▶ Exercise aim: Restate word for word the lines in the listing below, starting at the line containing "The width and height of the screenshot is (788, 457)." and ending at the line containing "710x528 pixels.", both included; leave out the rest.

== Supplied records ==

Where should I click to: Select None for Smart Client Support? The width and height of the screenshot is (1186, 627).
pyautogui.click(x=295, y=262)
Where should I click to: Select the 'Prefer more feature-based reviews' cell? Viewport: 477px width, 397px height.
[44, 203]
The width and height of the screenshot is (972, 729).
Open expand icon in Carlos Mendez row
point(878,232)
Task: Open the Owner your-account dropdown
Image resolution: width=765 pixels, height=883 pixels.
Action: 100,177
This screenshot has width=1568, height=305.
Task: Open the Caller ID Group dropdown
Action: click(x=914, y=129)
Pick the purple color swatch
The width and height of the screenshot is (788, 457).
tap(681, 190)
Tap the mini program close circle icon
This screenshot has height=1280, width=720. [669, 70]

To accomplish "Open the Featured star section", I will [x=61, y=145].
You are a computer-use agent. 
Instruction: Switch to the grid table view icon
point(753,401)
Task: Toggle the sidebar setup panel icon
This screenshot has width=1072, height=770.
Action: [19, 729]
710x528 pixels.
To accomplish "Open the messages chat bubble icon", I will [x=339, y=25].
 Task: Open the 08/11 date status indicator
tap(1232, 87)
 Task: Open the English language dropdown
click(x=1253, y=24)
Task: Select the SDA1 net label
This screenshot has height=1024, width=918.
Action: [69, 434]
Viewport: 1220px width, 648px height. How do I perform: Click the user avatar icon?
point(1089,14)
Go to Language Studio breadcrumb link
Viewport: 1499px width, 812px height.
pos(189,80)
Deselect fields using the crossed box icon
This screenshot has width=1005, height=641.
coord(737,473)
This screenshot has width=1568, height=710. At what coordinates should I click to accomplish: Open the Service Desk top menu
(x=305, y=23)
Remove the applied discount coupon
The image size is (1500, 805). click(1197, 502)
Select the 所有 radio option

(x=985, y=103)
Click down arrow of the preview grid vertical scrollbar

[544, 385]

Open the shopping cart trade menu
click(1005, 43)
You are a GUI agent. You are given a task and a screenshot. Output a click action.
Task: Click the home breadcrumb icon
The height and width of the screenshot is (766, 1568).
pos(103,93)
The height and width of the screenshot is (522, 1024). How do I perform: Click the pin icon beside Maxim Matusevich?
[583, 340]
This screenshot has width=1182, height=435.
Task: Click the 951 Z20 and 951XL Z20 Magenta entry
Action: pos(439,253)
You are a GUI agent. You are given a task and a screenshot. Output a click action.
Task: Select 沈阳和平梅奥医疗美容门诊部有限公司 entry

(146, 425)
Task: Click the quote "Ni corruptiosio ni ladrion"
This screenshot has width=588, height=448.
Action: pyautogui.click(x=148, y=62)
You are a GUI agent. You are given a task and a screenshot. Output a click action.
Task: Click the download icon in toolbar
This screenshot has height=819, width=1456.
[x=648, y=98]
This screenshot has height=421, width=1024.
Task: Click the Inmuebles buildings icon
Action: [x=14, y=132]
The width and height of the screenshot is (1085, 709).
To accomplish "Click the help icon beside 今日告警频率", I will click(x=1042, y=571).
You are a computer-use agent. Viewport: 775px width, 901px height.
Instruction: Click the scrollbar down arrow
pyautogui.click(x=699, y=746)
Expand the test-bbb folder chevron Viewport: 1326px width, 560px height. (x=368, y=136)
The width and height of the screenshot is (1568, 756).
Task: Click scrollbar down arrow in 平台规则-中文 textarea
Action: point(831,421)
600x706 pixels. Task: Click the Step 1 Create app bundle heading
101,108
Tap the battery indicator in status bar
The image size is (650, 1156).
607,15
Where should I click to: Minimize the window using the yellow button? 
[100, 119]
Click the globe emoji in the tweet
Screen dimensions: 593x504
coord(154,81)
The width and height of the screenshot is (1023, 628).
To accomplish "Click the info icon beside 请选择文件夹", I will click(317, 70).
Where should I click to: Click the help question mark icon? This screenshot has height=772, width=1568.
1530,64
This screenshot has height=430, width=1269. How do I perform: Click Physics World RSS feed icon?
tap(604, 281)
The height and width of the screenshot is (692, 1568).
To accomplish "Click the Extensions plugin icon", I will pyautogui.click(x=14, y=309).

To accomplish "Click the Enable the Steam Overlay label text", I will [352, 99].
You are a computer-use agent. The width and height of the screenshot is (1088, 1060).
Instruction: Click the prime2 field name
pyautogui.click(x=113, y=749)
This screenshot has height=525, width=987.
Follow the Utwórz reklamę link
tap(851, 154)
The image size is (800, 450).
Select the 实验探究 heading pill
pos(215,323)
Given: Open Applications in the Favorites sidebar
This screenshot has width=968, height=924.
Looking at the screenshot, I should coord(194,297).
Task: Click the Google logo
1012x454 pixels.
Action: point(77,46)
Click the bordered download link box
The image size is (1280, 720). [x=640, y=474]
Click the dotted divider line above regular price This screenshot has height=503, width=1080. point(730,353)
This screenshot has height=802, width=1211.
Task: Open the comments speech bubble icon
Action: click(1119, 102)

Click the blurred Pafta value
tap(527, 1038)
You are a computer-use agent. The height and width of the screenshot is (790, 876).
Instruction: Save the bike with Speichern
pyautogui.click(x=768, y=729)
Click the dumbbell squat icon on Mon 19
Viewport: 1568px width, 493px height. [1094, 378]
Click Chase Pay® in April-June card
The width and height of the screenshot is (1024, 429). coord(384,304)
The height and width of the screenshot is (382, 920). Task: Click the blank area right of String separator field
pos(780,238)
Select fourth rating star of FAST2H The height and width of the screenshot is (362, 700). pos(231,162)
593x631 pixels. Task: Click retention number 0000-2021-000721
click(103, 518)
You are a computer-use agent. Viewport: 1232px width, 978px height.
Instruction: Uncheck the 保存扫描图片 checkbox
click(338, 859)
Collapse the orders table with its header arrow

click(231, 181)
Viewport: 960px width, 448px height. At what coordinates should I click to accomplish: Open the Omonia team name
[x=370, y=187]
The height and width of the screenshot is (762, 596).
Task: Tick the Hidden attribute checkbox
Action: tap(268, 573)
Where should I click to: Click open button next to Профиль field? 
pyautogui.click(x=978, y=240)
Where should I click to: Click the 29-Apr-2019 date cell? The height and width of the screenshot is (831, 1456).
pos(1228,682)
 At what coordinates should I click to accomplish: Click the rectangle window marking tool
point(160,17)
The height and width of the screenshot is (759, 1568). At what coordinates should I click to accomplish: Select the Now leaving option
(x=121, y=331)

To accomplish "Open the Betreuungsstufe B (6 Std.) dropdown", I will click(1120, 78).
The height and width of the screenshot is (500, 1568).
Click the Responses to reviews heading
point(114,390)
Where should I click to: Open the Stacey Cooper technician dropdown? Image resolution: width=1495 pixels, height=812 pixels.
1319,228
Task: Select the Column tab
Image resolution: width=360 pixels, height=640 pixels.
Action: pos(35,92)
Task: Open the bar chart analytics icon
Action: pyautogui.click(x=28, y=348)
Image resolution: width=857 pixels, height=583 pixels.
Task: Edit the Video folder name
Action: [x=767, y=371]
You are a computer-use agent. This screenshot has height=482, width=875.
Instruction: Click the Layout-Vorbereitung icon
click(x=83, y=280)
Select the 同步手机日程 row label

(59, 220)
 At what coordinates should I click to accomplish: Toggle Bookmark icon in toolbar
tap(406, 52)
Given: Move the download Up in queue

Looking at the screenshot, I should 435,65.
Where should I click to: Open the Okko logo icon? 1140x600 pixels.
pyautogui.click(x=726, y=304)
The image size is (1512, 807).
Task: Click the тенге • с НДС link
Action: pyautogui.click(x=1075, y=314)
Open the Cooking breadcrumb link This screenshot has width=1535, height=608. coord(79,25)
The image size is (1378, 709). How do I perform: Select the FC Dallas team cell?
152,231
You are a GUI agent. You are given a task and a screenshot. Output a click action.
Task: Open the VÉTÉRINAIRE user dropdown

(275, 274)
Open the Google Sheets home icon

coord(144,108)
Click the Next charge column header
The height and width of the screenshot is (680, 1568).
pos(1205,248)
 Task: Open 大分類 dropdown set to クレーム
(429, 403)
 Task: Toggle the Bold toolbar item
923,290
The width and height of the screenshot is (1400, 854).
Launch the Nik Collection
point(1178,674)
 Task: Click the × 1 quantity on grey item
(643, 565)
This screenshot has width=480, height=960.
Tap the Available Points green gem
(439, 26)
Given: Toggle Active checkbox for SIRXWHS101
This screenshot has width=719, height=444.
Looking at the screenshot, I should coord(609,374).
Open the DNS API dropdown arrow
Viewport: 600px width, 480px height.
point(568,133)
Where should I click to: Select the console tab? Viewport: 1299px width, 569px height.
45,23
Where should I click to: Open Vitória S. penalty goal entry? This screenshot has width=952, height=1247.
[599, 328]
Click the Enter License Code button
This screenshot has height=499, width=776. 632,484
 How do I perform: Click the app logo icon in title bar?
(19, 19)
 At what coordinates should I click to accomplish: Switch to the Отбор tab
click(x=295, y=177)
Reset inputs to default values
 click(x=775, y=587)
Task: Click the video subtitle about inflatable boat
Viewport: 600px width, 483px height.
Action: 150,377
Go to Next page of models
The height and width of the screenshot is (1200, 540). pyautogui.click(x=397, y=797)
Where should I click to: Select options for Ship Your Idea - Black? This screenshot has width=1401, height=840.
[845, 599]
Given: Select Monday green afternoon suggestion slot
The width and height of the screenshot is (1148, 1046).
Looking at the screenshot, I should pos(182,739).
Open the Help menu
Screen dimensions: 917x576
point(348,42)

===

▶ Written response:
The width and height of the screenshot is (788, 457).
tap(681, 190)
Tap the mini program close circle icon
This screenshot has height=1280, width=720. [669, 70]

To accomplish "Open the Featured star section", I will [x=61, y=145].
You are a computer-use agent. 
Instruction: Switch to the grid table view icon
point(753,401)
Task: Toggle the sidebar setup panel icon
This screenshot has width=1072, height=770.
Action: [19, 729]
710x528 pixels.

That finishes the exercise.